*WHAT THE TASK REQUIRES*.
Your task is to quote the listing below exactly, beginning with its first line and ending on the line bearing "Media (255, 492)".

***** SUPPLIED MATERIAL *****

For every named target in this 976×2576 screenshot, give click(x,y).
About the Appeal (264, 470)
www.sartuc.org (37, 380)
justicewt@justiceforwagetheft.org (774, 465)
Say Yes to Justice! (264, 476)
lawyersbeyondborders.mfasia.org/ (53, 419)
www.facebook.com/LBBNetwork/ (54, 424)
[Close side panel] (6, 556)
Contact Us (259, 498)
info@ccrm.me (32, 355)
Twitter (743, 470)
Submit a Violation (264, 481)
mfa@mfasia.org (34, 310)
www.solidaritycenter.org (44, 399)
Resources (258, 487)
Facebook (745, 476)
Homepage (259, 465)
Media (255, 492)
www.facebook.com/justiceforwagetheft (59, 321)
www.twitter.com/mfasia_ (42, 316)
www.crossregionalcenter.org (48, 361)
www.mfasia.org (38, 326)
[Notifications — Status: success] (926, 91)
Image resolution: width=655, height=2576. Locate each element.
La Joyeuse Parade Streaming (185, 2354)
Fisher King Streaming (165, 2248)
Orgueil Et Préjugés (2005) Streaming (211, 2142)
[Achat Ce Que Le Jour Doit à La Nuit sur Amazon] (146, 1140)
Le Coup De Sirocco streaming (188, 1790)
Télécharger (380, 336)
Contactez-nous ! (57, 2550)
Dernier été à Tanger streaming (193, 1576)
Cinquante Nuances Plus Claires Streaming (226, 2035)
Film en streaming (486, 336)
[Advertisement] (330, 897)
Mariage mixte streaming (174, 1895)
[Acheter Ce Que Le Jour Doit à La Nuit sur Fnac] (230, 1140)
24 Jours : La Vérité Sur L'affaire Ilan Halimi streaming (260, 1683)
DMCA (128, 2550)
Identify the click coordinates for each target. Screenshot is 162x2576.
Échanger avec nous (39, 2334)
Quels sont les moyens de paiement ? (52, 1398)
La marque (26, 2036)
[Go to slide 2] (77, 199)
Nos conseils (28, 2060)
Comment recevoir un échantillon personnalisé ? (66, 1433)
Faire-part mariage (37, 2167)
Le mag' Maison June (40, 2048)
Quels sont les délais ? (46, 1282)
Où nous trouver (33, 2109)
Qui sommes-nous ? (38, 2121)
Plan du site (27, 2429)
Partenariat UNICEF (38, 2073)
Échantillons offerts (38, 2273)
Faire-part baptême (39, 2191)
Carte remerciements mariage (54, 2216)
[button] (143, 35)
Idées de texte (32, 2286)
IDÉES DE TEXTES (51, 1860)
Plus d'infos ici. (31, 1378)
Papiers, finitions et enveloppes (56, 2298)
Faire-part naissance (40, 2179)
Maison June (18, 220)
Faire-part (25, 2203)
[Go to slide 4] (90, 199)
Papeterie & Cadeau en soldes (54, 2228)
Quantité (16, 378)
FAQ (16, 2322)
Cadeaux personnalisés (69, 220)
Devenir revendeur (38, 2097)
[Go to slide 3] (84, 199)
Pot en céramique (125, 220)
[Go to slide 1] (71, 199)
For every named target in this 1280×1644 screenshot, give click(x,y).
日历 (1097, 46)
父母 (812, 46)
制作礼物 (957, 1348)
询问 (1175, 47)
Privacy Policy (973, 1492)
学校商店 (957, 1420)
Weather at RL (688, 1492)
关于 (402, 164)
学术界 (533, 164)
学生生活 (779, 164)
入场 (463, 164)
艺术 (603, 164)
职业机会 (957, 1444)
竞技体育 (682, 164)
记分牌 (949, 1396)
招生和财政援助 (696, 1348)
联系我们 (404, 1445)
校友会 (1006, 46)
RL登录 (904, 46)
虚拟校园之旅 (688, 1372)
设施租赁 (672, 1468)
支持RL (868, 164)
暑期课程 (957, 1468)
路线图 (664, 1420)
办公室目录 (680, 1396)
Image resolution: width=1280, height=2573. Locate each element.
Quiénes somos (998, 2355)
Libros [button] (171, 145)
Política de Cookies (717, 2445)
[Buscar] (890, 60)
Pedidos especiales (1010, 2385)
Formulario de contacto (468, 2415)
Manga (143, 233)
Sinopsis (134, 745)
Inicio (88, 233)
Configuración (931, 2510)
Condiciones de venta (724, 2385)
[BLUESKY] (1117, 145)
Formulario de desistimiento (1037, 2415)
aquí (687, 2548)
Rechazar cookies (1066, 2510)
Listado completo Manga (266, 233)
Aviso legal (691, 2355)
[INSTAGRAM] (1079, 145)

*****

*TASK RESULT*.
For every named target in this 976×2576 screenshot, give click(x,y).
About the Appeal (264, 470)
www.sartuc.org (37, 380)
justicewt@justiceforwagetheft.org (774, 465)
Say Yes to Justice! (264, 476)
lawyersbeyondborders.mfasia.org/ (53, 419)
www.facebook.com/LBBNetwork/ (54, 424)
[Close side panel] (6, 556)
Contact Us (259, 498)
info@ccrm.me (32, 355)
Twitter (743, 470)
Submit a Violation (264, 481)
mfa@mfasia.org (34, 310)
www.solidaritycenter.org (44, 399)
Resources (258, 487)
Facebook (745, 476)
Homepage (259, 465)
Media (255, 492)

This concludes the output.